What you are asked to do => Return exactly the span of lines in the following data that opens with the line containing "Open the search field dropdown arrow" and closes with the line containing "Click the 절삭,초경,공작기기". Include nothing else.

Items listed in a dataset:
'''

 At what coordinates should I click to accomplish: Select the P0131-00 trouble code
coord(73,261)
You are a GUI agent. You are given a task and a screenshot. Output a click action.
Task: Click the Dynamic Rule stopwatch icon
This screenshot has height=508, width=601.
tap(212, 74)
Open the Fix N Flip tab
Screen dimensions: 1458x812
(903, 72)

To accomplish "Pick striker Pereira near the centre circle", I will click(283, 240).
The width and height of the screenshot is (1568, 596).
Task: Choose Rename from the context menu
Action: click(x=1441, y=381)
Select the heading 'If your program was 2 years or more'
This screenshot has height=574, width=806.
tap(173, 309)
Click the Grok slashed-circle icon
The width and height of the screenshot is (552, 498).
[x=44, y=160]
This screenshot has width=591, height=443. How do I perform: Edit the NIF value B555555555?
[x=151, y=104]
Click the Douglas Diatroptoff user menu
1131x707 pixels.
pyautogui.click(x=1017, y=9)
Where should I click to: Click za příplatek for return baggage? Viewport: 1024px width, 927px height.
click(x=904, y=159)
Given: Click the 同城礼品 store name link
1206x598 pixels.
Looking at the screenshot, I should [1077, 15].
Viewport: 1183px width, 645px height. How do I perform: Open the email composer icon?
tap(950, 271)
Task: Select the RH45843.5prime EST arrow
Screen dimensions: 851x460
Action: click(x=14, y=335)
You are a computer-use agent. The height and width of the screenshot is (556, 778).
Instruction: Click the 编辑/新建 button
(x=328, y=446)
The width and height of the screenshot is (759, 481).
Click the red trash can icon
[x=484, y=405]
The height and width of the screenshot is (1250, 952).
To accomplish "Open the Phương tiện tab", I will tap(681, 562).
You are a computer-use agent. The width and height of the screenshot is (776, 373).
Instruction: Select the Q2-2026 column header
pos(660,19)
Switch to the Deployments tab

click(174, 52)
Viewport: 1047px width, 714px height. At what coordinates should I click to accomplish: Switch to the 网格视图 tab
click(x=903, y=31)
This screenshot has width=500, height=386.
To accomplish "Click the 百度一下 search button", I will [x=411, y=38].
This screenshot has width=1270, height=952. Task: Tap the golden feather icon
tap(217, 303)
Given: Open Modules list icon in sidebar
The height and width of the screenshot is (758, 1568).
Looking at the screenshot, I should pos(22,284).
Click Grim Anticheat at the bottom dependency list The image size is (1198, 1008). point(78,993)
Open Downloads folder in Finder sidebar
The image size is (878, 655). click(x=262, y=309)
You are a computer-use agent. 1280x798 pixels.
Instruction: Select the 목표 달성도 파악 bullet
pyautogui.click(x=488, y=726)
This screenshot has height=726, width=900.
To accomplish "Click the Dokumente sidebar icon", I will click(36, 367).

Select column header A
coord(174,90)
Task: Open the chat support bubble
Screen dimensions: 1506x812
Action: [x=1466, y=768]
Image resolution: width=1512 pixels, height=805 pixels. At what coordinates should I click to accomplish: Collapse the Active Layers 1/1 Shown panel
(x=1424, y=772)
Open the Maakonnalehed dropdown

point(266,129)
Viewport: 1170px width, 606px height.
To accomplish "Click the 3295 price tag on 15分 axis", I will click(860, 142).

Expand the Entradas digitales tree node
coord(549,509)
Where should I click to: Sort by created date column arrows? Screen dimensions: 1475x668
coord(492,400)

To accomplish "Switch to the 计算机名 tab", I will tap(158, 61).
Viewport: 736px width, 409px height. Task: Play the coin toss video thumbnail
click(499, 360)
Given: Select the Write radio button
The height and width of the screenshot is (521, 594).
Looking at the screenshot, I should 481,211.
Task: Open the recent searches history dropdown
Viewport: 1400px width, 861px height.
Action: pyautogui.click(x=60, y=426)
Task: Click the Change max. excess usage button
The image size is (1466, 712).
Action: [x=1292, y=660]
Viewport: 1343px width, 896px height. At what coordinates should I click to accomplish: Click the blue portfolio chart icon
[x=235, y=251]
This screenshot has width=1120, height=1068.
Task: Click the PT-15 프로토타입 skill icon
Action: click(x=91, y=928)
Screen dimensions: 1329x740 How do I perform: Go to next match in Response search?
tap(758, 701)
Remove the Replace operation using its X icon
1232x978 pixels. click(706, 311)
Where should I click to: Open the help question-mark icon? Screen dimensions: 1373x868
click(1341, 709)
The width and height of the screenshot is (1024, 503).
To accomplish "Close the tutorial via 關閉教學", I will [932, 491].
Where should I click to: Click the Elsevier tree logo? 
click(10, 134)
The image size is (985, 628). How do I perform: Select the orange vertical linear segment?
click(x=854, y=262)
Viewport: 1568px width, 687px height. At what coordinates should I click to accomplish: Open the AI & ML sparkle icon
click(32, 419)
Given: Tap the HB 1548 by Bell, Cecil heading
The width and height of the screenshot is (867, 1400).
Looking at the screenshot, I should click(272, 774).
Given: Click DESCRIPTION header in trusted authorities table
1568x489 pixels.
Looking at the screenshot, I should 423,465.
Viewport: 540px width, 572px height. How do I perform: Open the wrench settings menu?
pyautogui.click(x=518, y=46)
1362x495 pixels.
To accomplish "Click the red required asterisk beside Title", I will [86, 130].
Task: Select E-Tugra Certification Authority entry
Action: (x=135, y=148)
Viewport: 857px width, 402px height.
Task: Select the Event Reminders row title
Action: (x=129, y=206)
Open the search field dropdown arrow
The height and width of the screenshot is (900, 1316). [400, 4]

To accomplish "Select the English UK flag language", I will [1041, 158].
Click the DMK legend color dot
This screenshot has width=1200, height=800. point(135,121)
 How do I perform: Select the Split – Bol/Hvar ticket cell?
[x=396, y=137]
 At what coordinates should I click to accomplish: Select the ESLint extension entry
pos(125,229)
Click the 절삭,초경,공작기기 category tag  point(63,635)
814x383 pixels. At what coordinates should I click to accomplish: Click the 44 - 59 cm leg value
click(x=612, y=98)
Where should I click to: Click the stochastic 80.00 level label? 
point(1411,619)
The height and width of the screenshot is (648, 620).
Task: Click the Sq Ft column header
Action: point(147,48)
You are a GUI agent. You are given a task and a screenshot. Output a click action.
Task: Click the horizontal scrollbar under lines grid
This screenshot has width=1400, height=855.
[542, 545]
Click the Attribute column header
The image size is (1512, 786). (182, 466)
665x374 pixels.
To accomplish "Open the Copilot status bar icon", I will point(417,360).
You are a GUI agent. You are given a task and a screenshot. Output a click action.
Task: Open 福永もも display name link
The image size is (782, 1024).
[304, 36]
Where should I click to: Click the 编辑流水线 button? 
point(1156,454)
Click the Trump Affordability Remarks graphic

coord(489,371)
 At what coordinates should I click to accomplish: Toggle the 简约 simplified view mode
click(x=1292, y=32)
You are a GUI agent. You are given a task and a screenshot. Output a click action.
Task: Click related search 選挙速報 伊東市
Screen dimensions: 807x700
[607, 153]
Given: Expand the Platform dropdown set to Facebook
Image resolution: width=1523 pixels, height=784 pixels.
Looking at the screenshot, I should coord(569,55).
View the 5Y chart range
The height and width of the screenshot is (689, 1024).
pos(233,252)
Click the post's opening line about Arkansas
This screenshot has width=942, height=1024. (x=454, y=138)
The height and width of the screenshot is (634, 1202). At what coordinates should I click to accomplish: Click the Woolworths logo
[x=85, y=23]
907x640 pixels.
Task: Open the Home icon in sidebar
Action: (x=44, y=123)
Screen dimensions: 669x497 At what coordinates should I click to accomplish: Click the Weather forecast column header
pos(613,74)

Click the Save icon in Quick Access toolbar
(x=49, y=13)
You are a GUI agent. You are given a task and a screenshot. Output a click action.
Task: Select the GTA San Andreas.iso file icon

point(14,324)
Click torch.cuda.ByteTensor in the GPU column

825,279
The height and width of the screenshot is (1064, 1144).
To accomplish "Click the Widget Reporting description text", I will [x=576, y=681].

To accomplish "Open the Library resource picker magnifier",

'''

Your solution =>
Open the search field dropdown arrow
The height and width of the screenshot is (900, 1316). [400, 4]

To accomplish "Select the English UK flag language", I will [1041, 158].
Click the DMK legend color dot
This screenshot has width=1200, height=800. point(135,121)
 How do I perform: Select the Split – Bol/Hvar ticket cell?
[x=396, y=137]
 At what coordinates should I click to accomplish: Select the ESLint extension entry
pos(125,229)
Click the 절삭,초경,공작기기 category tag  point(63,635)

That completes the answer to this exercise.